We appreciate any feedback and comments, and would like to propose evolving
this document from draft status to a working group document during our
discussions in Atlanta.
Best regards,
- Joe Gersch and Dan Massey
Begin forwarded message:
> From: [email protected]
> Subject: New Version Notification for draft-gersch-dnsop-revdns-cidr-03.txt
> Date: October 2, 2012 5:33:22 PM MDT
> To: [email protected]
> Cc: [email protected], [email protected], [email protected]
>
>
> A new version of I-D, draft-gersch-dnsop-revdns-cidr-03.txt
> has been successfully submitted by Joe Gersch and posted to the
> IETF repository.
>
> Filename: draft-gersch-dnsop-revdns-cidr
> Revision: 03
> Title: Reverse DNS Naming Convention for CIDR Address Blocks
> Creation date: 2012-10-02
> WG ID: Individual Submission
> Number of pages: 31
> URL:
> http://www.ietf.org/internet-drafts/draft-gersch-dnsop-revdns-cidr-03.txt
> Status:
> http://datatracker.ietf.org/doc/draft-gersch-dnsop-revdns-cidr
> Htmlized: http://tools.ietf.org/html/draft-gersch-dnsop-revdns-cidr-03
> Diff:
> http://www.ietf.org/rfcdiff?url2=draft-gersch-dnsop-revdns-cidr-03
>
> Abstract:
> This draft proposes a naming convention for encoding CIDR address
> blocks into the reverse DNS namespace.
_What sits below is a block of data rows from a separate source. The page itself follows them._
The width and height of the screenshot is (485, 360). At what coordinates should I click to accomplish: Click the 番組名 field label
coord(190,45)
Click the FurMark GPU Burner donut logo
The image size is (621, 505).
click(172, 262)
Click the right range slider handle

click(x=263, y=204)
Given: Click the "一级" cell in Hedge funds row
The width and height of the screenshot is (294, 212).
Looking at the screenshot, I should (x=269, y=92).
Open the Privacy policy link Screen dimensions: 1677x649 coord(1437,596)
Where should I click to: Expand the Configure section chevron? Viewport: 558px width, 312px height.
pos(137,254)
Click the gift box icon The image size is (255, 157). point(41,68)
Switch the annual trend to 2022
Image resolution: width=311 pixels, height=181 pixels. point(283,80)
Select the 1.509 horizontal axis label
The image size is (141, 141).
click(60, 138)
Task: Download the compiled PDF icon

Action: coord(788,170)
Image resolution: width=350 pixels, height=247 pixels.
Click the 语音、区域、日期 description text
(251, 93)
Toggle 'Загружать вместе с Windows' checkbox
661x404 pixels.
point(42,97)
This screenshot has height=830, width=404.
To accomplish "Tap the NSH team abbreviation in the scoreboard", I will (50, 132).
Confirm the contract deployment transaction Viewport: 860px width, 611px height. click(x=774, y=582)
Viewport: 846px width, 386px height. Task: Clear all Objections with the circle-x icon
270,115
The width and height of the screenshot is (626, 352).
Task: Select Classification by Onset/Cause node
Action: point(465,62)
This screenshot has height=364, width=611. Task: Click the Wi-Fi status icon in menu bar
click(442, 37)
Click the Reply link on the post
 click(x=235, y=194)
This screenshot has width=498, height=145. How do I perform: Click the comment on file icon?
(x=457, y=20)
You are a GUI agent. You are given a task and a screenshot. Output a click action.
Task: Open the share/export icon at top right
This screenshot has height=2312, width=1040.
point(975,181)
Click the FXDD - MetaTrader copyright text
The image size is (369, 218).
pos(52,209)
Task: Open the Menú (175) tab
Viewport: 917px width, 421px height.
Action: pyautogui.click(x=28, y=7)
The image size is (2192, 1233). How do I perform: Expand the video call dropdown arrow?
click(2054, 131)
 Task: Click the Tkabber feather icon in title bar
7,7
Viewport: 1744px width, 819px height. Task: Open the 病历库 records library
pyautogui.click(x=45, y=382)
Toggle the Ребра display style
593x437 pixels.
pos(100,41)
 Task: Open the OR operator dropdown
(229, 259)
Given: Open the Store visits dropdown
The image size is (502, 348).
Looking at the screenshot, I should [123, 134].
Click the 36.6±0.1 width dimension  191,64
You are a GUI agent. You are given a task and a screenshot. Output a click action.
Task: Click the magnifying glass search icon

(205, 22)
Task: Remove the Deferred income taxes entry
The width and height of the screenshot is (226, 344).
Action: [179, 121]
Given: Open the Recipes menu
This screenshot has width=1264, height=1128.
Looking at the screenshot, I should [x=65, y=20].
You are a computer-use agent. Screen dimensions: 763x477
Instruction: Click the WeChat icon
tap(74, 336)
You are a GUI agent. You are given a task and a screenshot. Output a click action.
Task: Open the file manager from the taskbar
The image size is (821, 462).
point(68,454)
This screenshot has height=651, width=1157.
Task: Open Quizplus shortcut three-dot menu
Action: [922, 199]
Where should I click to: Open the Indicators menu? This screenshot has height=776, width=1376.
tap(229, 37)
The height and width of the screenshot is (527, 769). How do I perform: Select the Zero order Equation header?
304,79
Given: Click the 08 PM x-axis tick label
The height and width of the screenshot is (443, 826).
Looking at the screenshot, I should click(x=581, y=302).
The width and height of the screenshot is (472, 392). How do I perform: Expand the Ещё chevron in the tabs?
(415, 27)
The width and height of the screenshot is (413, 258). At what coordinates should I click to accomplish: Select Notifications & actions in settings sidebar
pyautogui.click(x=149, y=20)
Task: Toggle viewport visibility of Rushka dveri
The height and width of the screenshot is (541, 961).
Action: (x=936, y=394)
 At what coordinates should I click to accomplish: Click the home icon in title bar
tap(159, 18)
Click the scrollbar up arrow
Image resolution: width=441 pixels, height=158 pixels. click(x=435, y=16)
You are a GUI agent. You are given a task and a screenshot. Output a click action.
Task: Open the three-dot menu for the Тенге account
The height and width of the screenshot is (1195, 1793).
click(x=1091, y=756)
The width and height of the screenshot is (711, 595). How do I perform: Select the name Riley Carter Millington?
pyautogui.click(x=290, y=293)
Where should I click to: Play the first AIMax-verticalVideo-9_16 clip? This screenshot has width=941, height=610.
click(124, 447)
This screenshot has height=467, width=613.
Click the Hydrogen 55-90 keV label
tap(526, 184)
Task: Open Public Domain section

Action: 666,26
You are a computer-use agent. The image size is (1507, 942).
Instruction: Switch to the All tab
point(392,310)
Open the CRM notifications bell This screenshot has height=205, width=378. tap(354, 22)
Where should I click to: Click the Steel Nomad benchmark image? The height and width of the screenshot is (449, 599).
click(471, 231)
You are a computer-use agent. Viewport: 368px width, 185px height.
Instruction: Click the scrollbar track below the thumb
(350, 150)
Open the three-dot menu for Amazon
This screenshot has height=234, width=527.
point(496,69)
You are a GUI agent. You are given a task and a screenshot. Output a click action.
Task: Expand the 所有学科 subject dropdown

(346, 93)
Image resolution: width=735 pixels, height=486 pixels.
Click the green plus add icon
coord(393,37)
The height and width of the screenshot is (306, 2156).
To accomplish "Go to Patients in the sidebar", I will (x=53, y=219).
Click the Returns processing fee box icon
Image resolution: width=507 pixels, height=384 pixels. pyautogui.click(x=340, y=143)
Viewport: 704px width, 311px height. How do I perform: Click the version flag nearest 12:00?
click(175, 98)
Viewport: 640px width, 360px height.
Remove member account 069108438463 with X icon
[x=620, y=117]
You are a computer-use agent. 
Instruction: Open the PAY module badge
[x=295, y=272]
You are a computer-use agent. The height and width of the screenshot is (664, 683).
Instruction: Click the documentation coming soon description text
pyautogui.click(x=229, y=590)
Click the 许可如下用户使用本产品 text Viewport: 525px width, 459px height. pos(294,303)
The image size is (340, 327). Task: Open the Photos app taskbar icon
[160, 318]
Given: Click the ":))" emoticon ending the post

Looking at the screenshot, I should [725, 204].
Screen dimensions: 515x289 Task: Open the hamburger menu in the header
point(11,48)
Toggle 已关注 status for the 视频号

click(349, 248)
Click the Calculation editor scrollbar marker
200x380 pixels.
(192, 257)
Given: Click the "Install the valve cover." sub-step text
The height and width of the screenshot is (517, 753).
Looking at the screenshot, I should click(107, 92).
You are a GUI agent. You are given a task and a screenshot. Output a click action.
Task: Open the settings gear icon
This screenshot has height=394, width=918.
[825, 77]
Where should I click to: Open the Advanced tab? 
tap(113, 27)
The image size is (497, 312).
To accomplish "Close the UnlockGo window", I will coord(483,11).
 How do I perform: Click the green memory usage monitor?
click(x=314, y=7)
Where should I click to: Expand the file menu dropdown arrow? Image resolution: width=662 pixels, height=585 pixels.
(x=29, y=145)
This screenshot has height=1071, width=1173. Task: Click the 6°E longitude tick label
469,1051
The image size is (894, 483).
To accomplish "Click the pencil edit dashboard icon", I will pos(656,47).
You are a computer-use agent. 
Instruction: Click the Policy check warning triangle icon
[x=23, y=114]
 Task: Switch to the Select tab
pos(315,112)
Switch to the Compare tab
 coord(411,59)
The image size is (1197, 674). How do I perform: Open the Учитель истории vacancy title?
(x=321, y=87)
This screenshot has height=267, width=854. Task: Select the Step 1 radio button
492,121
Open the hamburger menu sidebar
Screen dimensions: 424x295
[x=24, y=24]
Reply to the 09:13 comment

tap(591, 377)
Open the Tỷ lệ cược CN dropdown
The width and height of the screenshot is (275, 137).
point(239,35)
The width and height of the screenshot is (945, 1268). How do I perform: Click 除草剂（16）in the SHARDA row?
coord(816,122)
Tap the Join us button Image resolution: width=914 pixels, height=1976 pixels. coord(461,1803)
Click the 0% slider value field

The reverse DNS naming method
> is commonly used to specify a complete IP address. This document
> describes how to encode an IPv4 or IPv6 CIDR address block such as
> 129.82.0.0/16. By defining a common naming convention, one can
> associate information with a prefix. The convention builds on past
> work in RFC 1101 that associates network names with prefixes.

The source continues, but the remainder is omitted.